I've been sleeping with the AC on these past few nights, which is something I try not to do, even at summer, because my room has really nice breeze during most of the nights, but I have to admit - the heat is really bad during the night, and I would sleep much worse if the AC wasn't on. Plus, my cats have managed to tear my screen yet again, so it's with a cockroach and mosquito hazards that I leave the window open. So, the AC makes it all much simpler.
I've re-read Dobby's death yesterday. Shameful, I'll admit I've cried again, and it doesn't matter I was sitting on the bus. Of all deaths in DH, Dobby's struck me the most - perhaps it was the manner in which he had died, or perhaps the complete lack of action right after that that would have distracted me (no singing), or perhaps it was Harry's own portrayed grief that made me feel so bad for the elf, or just because I loved the little creature, and his death was so unfair and cruel, I don't know. When I read it for the first time I had to put down the book and I cried for a good 15 minutes, and only then I could start reading again, but still, with tears in my eyes and constant nose blowing. However, when I think about it, and I think about all the other deaths that have happened in the HP series, like Dumbledore and Sirius, Fred, Lupin and Tonks, and even that scene when Harry goes into the forest to meet his own death, I still know that the feeling of ripping inside of me wasn't as strong as it was when I had read about Lyra leaving Pantalaimon behind to go to the land of the dead in "The Amber Spyglass", the last of the HDM series. I think to myself, why is that? Death is a thing that people believe to be the ultimate devestation. When I look at death scenes in all kinds of books (HP taken as an example because it was recently read, plus it has a vrey high mortality rate) it's usually the dying person's loved ones who are shown, so that's the pain I, as a reader, feel. I see myself as a mourner, a person who has lost someone to death, and that's terrible - to have no way of ever being with that person ever again, to never see their face, to never hear their voice... The feeling is terrible.

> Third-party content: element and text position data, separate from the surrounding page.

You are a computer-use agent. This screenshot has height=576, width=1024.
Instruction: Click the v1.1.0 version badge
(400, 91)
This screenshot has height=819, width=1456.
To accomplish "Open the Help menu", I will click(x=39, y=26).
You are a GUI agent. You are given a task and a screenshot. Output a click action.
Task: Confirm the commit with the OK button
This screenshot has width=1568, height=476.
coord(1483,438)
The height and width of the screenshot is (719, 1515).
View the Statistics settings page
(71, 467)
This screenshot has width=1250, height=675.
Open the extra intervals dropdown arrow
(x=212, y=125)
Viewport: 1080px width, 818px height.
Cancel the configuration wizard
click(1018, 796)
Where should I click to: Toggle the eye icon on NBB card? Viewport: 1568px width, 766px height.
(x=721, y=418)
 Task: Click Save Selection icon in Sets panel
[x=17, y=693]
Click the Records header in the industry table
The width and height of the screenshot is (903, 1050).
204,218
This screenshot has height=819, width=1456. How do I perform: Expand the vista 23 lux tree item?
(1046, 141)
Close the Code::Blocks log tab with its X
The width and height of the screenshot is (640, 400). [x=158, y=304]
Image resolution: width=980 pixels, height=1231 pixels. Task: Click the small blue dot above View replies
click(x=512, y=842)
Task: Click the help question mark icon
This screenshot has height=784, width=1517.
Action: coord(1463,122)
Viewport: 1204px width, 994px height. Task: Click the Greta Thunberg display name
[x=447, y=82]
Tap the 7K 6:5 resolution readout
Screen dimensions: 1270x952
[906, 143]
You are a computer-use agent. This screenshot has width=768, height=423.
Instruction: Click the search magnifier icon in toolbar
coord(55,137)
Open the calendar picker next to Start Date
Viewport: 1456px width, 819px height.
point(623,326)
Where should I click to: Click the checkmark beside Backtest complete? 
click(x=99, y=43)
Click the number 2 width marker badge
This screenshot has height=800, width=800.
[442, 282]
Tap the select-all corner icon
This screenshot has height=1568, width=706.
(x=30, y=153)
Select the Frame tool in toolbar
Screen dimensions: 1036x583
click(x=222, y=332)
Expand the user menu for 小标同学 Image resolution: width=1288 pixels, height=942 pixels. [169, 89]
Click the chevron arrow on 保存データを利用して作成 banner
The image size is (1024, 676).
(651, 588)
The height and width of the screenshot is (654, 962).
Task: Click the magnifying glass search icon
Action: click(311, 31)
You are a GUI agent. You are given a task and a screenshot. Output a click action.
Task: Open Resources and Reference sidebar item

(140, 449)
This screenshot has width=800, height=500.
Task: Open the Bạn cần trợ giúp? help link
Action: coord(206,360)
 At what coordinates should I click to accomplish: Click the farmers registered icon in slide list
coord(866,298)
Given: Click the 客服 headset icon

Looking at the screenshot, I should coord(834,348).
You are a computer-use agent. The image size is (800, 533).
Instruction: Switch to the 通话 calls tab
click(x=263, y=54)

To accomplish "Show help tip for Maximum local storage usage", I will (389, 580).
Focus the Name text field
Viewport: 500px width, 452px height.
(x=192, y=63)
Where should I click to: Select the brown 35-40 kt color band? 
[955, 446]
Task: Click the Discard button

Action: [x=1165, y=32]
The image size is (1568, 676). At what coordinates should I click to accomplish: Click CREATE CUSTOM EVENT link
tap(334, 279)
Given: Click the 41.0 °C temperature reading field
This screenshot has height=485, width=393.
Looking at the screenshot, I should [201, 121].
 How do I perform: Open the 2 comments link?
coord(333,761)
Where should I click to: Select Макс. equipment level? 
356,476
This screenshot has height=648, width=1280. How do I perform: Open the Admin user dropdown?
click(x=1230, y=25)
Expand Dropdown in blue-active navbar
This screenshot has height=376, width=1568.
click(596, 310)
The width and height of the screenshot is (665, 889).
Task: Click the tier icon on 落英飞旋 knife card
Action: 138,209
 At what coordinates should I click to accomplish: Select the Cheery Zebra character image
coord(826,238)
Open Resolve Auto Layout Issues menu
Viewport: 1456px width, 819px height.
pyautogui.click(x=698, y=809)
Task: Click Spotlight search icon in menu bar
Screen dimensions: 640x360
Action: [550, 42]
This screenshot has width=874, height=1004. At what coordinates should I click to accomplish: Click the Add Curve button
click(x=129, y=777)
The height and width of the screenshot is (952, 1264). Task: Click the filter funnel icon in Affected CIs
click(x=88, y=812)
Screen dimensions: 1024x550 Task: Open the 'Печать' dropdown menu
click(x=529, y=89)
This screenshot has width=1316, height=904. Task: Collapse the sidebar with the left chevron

And I think about that scene that Lyra is putting her daemon down, looking into his eyes (her own soul's eyes), and making a point not to avert her gaze, and that feeling that something is ripped from inside of her, that, that is something that is beyond terrible. The first time I read that scene I had a huge weight inside of me for days on end, I kept crying even when I was sitting inside the bath. From all the death scenes in DH, non is more powerfull than the one scene that Harry walks into the forest - in that scene he is sacrificing himself for those he loves, and he know at that point he'll never see those people and places again - he is leaving all that is dear to him behind, but still - not a part of himself. A daemon is yours from birth, people and places are yours from acquiring during life. The thing with dying - it is a part of life, no matter what we want. Most people accept that fact, and those who don't, well... They will also die, of course. I don't know what's my point, to tell you the truth. The thing is, in HDM, death is losing your daemon, which means, loosing your soul. In HP, death doesn't affect one's soul, only one's body.
I guess that was why I felt so horrified in HDM, and HP's deaths were less terrible for me to read.